I'm sure my day job makes me look at writing from an economic perspective. Writing takes time. Time equates to money. How much money do I need for myself and my family? How do I increase the time I have for writing?

Sunday morning and I have all the questions and none of the answers.

Friday, May 7, 2010

The Future of Reading

One of my favorite new blogs that I read daily is Kindle Review. Anyone who knows me at all, knows that I am in love with my Kindle and in love with books. Today there was a post on the future of reading -- or more accurately the future of books. (I don't think reading is going anywhere, books appear to be in a state of flux however.)

The post raised a couple of questions, especially when it was combined with my wife's post about literature yesterday. So here are a couple of questions and my random musings on them.

1. What is literature?

Harold Bloom, the literary critic, sees the literary tradition as agon -- a conflict or contest of artistic style and morals. (Agon is the same root as agony, which seems completely applicable to the writer's craft.) Being the male combative that likes rugby and the law, this theory of literature appeals to me greatly. Obviously literature is a game and as a writer it is fun to play the game.
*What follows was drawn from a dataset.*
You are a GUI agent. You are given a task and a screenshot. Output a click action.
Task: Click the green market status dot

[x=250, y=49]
The problem is that there are no rules -- or at least you need to pick the literary game you want to play. Literary fiction is a different game than writing mystery novels.

Before you answer the question as to what is literature, you must look to see that you are comparing tradition to tradition.
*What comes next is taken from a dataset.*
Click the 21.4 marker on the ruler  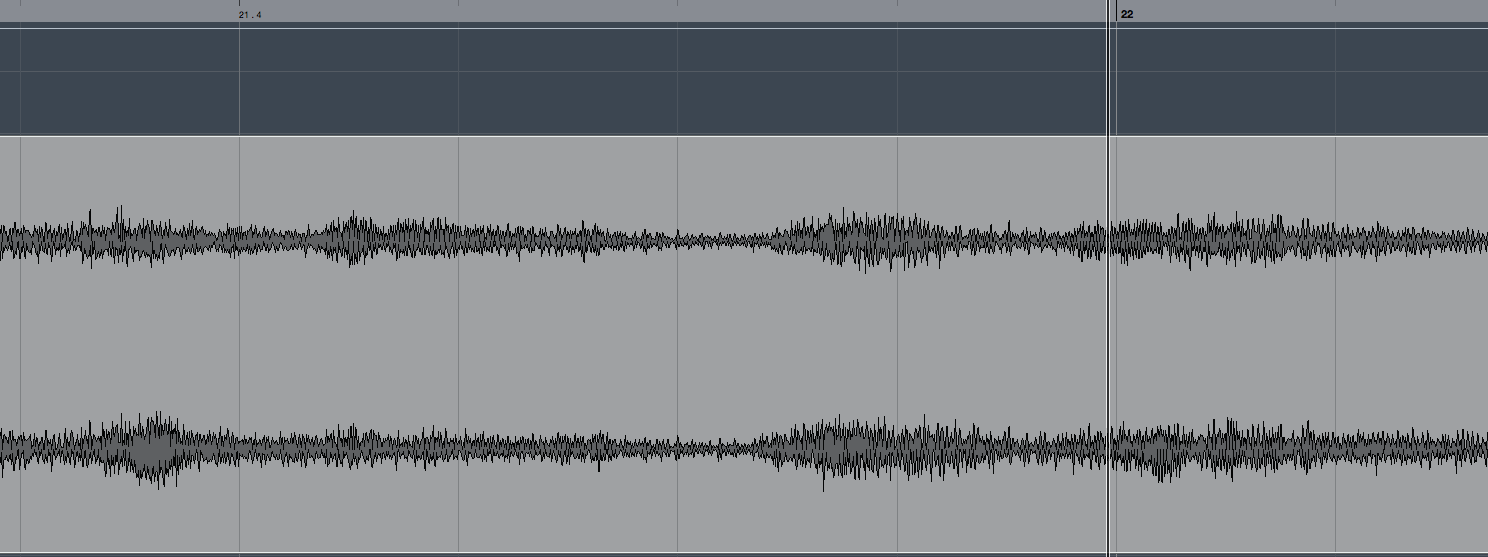[x=250, y=15]
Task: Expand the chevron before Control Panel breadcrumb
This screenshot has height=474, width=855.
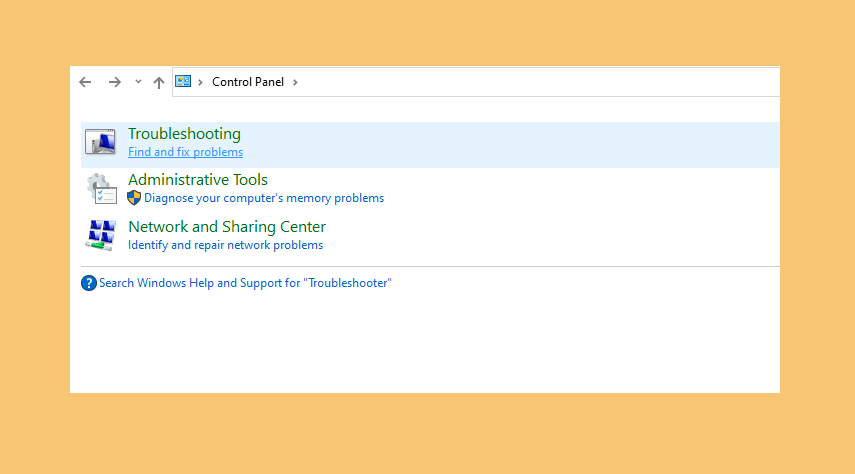Action: pyautogui.click(x=200, y=82)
2. Will books become more than words on a page?

No -- and yes. No, because books are words on a page. Yes --think David Foster Wallace. His books become words on different pages through an old technology, footnotes. eBook technology is going to open up artistic possibilities to authors that have been tried before, but the tools weren't really there until now -- split narrative streams, collage, asides, merging of various texts/authors, alternate endings and whatever an artistic mind can come up with to use the brush strokes of eBooks and digital technology. Depending on what literary tradition forms around these uses of technology, then yes, books will become more than words on a page, but it won't replace the century old progression of other literary traditions. This is an addition, not a subtraction.

3. Time to go to work

The problem with books is not the form, but the quality.